A feeble submission was made that there was time-wise
arbitrariness vitiating the statute in that various
provisions in the Act were brought into force on random
dates without any rhyme or reason, thus violating, from the
temporally angle, Art. 14. It is true that neither the
legislature nor the Government as its delegate can fix
fanciful dates for effectuation of provisions affecting the
rights or citizens. Even so, a larger latitude is allowed to
the State to notify the date on which a particular provision
may come into effect. Many imponderables may weigh with the
State in choosing the date l) and when challenge is made
years later, the factors which induced ’7 the choice of such
dates may be buried under the debris of time. Parties cannot
take advantage of this handicap and audaciously challenge
every date of coming into force of every provision as
capriciously picked out. In the present case, s.6(1) (g) has
been brought into force on 8.6.73, s.6(3) on 10.10.75,
s.3(4) on 15.8.72, s.16 on 1.7.73 and s.(l) (e) on 24.1.71.

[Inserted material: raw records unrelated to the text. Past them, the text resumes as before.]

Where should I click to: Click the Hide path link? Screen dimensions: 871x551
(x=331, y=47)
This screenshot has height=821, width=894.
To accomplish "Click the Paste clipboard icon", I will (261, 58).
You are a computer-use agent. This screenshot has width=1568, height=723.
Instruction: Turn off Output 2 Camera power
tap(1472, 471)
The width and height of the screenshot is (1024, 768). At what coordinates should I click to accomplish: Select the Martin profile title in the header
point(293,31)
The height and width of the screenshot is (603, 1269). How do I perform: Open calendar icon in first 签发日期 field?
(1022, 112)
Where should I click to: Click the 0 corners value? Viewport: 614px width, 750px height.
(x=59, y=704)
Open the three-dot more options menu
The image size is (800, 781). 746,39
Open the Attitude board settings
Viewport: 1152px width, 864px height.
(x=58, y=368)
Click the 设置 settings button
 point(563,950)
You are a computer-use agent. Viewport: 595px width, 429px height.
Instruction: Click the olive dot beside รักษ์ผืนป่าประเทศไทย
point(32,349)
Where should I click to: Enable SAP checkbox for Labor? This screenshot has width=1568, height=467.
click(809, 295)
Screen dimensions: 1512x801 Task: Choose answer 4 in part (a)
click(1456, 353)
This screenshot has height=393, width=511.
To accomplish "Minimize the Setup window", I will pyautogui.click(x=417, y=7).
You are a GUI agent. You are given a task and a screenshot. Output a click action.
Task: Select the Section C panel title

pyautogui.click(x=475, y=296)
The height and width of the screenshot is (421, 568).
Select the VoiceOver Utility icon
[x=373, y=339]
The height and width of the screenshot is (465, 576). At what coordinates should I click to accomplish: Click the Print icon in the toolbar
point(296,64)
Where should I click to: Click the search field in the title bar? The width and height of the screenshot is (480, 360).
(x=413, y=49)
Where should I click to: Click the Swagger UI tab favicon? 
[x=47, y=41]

This last date which was perhaps the one which gave the
learned Advocate General some puzzlement was chosen because
on that date the election manifesto of the Congress Party in
all the States announced a revised agrarian policy and that
party was in power at the Union level and in most of the
States. Although a mere election manifesto cannot be the
basis for fixation of a date, here the significance is
deeper in that it was virtually the announcement of the
political government of its pledge to the people that the
agrarian policy would be revised accordingly. The other
dates mentioned above do not create any problem being
rationally related to the date of a preceding ordinance or
the date of introduction of the bill. The details are not
necessary except to encumber this judgment. We would
emphasise that the brief of the State when meeting
constitutional challenges on the ground of arbitrariness
must be a complete coverage, including an explanation for
the date of enforcement of the provision impugned. Court and
counsel cannot dig up materials to explain fossil dates when
long years later an enterprising litigant chooses to
challenge.
1180
A few other minor infirmities were faintly mentioned
but not argued at all or seriously, such as, for instance,
the contention that s. 38B of the Act which understandably
excludes res judicata is challenged as violative of the
basis structure of the Constitution and otherwise exceeds
legislative competence. We do not think there is need to
dilate on every little point articulated by one or other of
the numerous advocates who justify their writ petitions or
civil appeals by formal expression of futile submissions.
We dismiss all the appeals and all the writ petitions
and all the special leave petitions with costs one set in
all the cases together which we quantify as Rs. 5,000/-.
S.R. Appeals and Petitions dismissed.